The National Land Cover Database (NLCD) is a proven data source filling the need in these circumstances and many others for the private sector, all levels of government and universities.
NLCD mapping—now improved thanks to artificial intelligence (AI) innovations and renamed Annual NLCD—puts a label on what’s covering the land across the United States, from fields and forests to cities and grasslands. Prior to 2024, NLCD offered land cover information every two to three years dating back to 2001. Annual NLCD provides a look at yearly changes to the land cover even earlier, to 1985. Its primary, crucial source of data continues to be the Landsat satellite record.

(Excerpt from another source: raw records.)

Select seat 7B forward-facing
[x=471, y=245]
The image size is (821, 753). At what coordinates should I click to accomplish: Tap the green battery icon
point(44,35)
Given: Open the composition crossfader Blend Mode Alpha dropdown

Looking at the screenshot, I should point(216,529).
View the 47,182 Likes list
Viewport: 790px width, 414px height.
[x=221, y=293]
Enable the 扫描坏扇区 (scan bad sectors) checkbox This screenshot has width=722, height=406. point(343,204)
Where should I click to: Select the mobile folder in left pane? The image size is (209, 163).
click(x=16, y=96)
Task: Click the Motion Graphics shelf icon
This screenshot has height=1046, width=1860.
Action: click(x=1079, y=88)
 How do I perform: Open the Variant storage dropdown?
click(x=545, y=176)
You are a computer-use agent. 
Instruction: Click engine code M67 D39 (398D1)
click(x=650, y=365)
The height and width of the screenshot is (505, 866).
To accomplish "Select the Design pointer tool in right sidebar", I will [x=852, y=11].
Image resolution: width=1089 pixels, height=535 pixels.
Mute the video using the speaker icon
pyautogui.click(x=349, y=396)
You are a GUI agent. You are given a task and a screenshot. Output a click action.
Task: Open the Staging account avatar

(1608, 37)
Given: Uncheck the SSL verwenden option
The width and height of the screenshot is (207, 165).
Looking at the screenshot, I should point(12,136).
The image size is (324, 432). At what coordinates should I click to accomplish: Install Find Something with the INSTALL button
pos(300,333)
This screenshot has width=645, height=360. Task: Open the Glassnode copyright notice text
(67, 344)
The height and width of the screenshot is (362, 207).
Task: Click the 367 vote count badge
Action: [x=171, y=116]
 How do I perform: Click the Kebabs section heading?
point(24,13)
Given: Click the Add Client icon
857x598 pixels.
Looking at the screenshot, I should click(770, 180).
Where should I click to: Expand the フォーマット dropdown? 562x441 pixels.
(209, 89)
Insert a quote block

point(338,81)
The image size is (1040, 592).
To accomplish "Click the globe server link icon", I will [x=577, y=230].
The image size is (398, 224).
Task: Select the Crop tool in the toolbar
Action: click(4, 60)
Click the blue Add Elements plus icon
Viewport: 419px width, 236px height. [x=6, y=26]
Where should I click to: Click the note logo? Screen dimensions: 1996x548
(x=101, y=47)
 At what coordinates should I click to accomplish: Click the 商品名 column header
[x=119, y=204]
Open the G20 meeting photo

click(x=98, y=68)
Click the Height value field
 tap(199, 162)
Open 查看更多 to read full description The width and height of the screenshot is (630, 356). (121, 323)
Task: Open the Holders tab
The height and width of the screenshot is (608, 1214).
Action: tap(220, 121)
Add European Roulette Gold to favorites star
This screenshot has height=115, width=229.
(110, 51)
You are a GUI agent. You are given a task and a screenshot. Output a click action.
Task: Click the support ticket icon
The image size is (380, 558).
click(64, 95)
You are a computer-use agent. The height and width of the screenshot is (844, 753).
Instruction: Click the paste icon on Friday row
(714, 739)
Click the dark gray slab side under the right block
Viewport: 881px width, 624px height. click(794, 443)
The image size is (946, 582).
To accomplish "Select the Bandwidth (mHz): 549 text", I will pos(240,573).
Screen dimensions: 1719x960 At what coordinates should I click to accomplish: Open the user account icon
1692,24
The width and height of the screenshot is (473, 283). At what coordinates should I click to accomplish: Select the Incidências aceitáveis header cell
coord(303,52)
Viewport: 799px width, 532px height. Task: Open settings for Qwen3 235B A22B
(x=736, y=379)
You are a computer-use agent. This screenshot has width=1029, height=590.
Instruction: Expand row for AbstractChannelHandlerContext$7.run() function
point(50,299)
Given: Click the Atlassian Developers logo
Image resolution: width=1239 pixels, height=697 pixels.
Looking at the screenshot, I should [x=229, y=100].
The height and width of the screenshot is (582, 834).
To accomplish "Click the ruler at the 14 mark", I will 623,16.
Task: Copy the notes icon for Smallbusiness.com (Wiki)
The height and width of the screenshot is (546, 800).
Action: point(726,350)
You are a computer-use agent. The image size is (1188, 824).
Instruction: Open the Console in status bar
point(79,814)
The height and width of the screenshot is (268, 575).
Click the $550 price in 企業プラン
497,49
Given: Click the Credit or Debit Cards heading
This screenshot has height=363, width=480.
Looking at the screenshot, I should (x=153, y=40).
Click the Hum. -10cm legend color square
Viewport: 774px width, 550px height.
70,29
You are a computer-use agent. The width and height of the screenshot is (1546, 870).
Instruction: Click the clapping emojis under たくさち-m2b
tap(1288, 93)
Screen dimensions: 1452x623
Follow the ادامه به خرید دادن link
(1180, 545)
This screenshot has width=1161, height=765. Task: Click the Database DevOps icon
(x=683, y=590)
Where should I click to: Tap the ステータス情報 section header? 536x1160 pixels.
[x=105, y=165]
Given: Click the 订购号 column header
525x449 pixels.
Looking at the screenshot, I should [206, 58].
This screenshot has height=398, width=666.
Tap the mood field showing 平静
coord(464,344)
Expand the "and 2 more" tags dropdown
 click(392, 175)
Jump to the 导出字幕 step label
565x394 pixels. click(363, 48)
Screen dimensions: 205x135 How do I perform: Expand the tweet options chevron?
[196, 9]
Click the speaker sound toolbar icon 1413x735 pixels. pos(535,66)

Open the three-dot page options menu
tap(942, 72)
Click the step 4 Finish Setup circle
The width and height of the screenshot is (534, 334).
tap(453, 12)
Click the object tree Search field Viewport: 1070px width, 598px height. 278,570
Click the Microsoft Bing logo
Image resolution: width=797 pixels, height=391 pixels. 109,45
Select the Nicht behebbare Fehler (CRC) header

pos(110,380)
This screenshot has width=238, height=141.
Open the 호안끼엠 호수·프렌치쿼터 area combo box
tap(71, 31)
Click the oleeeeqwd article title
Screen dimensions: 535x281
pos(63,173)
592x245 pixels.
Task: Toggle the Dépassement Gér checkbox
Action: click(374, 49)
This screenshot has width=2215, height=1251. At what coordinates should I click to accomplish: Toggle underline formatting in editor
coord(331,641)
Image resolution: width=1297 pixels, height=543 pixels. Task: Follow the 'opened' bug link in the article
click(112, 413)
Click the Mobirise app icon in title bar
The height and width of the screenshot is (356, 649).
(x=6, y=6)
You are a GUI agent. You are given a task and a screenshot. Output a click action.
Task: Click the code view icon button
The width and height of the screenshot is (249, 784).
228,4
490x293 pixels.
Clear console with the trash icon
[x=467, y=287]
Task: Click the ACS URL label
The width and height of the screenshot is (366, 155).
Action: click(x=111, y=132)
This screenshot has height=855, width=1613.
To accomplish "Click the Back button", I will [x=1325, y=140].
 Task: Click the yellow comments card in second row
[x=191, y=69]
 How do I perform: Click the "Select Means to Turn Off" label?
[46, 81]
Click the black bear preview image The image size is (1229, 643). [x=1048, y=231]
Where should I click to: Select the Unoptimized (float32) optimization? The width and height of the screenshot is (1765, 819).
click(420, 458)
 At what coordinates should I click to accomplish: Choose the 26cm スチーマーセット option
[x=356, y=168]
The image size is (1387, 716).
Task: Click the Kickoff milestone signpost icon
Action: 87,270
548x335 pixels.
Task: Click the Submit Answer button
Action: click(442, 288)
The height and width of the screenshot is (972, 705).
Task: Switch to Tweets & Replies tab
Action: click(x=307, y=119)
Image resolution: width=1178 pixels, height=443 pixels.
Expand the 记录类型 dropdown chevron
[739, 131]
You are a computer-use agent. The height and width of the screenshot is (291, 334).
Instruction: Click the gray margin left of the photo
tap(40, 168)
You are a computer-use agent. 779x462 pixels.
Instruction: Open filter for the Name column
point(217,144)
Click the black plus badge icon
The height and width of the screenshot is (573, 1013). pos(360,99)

NLCD and now Annual NLCD, based at the USGS Earth Resources Observation and Science (EROS) Center, are part of a larger suite of land cover mapping and monitoring data produced by the Multi-Resolution Land Characteristics (MRLC) consortium, a group of federal agencies that coordinate and generate consistent and relevant land cover information at the national scale.
It would be impossible to recount all the different uses people have found for NLCD data, which often serves in the background as a foundational ingredient to digital tools, modeling and more. But this graphic (right) gives an idea of the amount of public attention NLCD has received.
Below you’ll find just a small sample of recent ways in which open-access NLCD data has been used to meet the needs of society.
Energy, Minerals & Utilities | Property Risks | Agriculture | Land Use Planning | City Environments
NLCD’s land cover information helps inform efforts to develop new and expanding sources of minerals, energy and utilities within the United States to meet the needs of a growing population and growing industries.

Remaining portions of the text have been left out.